BRANO DEL DOCUMENTO:
Attendere le onde è la parte più bella per quella che è la mia concezione del surf.
Silenzio, quasi assordante come quello delle montagne, leggero rumore dell’acqua che sbatte sulla tavola, una leggera brezza, un oceano calmo tutto intorno, con un sole rosso che si accingeva a calarsi in acqua, uno schermo tridimensionale che racchiudeva il film più bello mai visto.
Spensieratezza, libertà, mi sentivo pulita da ogni dispiacere che contaminava la mia mente. Mi girai per guardare la spiaggia, e senza vergogna ammetto di aver avuto le lacrime agli occhi da un’emozione fortissima che mi suscitò quel panorama così suggestivo. Tutta la montagna che colava a picco sul mare era illuminata dalla luce arancione del sole, che faceva scintillare lo strato di alghe verde smeraldo del fondale scoperto grazie alla marea. La sabbia giallo ocra, un mare liscissimo in cui potevo specchiarmi e lei, che avanzava alle mie spalle, un’onda così liscia che sembrava essere di velluto, che mi ha accompagnato con dolcezza fino alla riva, facendomi salire e scendere sulla sua parete, accarezzarne la cresta e farmi sentirmi la persona più felice al mondo.

Quando penso a questo viaggio mi vengono in mente 5 aggettivi: amore, amicizia, passione, coraggio e umiltà
Amore, nei confronti di una persona che non dimenticherò mai.

DATI DISPONIBILI:

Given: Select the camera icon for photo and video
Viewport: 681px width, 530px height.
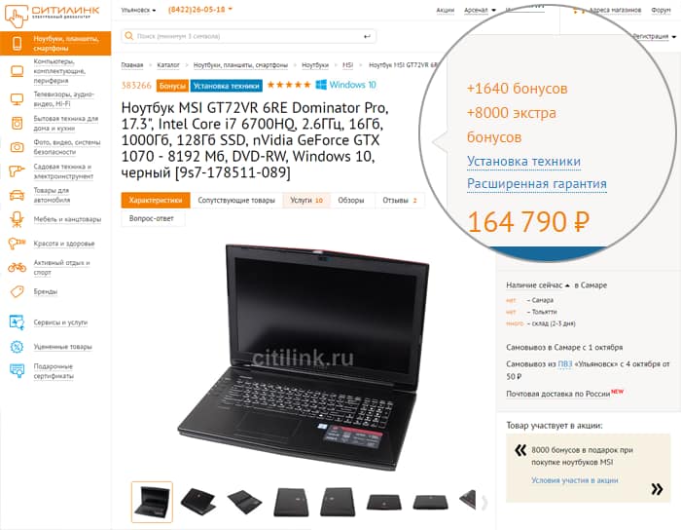Looking at the screenshot, I should (x=17, y=147).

COSA SI CHIEDE:
1 - Indica se le affermazioni (a), (b) e (c) concordano con il brano sul surf, rispondendo sì o no e citando le parole del testo che lo dimostrano. (a) Durante l'attesa delle onde l'oceano era agitato. (b) La montagna era illuminata da una luce arancione. (c) La sabbia era bianca.
2 - Nel brano sul surf, quale viene indicata come la parte più bella del surf?
3 - Traduci in inglese questa frase del brano sul surf: "Mi girai per guardare la spiaggia, e senza vergogna ammetto di aver avuto le lacrime agli occhi da un’emozione fortissima che mi suscitò quel panorama così suggestivo."

SOLUZIONI:
1 -
(a) No: "un oceano calmo tutto intorno".
(b) Sì: "Tutta la montagna che colava a picco sul mare era illuminata dalla luce arancione del sole".
(c) No: "La sabbia giallo ocra".

2 - Attendere le onde.

3 - I turned to look at the beach, and I admit without shame that I had tears in my eyes from the overwhelming emotion that such an evocative view stirred in me.